A pregnant woman goes to Southern Maryland Hospital (SMH) in preterm labor. She has a Group B Strep Infection (GBS). A GBS bacterial infection that can be found in a pregnant woman's vagina or rectum. She has been receiving prenatal care in Pennsylvania, so her GBS status is unknown to the doctors and nurses at SMH. She is around 25 weeks pregnant, and two doses of betamethasone are given to her. Betamethasone is a tocolytic drug that is intended to help delay delivery.

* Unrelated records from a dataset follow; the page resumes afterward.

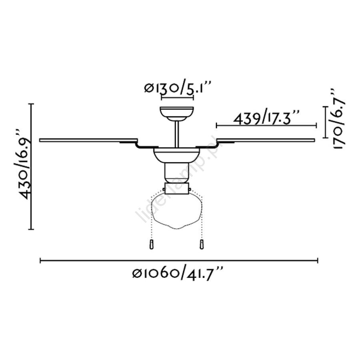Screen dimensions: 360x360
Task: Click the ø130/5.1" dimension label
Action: click(177, 88)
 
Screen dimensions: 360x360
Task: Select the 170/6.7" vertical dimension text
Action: click(338, 118)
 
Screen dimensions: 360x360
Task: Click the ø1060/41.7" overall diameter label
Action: click(178, 274)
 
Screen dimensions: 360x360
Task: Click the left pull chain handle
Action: click(151, 244)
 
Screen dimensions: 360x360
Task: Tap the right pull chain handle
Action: click(202, 244)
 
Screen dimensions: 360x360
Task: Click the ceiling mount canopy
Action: click(177, 114)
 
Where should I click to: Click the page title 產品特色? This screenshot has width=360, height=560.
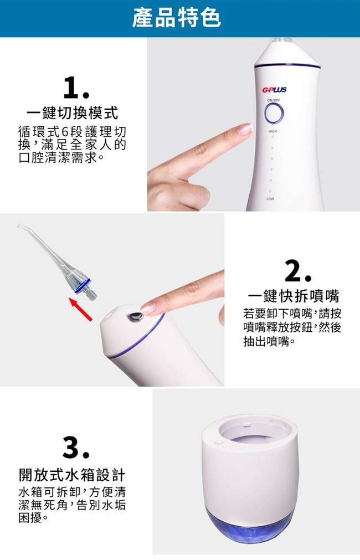pyautogui.click(x=177, y=18)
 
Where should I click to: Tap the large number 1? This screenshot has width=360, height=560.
pyautogui.click(x=76, y=88)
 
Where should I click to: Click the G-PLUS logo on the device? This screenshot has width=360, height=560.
pyautogui.click(x=274, y=90)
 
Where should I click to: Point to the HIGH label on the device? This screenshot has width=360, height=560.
pyautogui.click(x=272, y=131)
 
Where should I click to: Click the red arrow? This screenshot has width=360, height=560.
pyautogui.click(x=80, y=309)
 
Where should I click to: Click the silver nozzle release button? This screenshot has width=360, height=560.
pyautogui.click(x=135, y=317)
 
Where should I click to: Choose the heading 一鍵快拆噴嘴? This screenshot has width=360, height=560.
pyautogui.click(x=294, y=296)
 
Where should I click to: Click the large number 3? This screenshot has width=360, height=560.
pyautogui.click(x=76, y=448)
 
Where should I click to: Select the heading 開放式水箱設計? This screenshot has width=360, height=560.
pyautogui.click(x=72, y=475)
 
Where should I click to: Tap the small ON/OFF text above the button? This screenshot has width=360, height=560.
pyautogui.click(x=273, y=100)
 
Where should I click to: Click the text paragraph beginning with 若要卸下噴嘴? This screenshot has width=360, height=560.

But her son is born and transferred to the NICU at Shady Grove Hospital as a precaution due to his prematurity. His lungs are hyperinflated and diffusely hazy. His X-rays show regular pulmonary opacities suggesting hyaline membrane disease and apnea. Within the first few days, he begins to have trouble breathing, experiences desaturations and periods of bradycardia. X-rays continue to be done, his heart rate drops, and his oxygen saturation eventually improves with intubation. His right lung seems to be improving according to the chest X-rays, but a head ultrasound reveals a grade I intraventricular hemorrhage on the left.

The baby is intubated again for persistent apnea spells and unstable glucose. A chest X-ray shows right and lower lobe aeration disturbance, and internal development of right middle lobe opacification, suggestive of atelectasis. Over the course of a few days, he is intubated multiple times for episodes of bradycardia and apnea. Labs are done each day, some of which reveal high white blood cell counts, an obvious sign of infection. The labs report staphylococcus aureus along with possible pneumonia.

A chest tube is placed in the infant to treat the pneumothorax, and his condition improves over a few days and the chest tube is removed. An echo shows moderate to large intracardiac mass, consistent with vegetation, and an ultrasound shows bilateral grade I hemorrhages and an increase in the size of his left-brain bleed. The doctors read this as showing bilateral periventricular leukomalacia. He is finally transferred to Children's National Medical Center for additional care.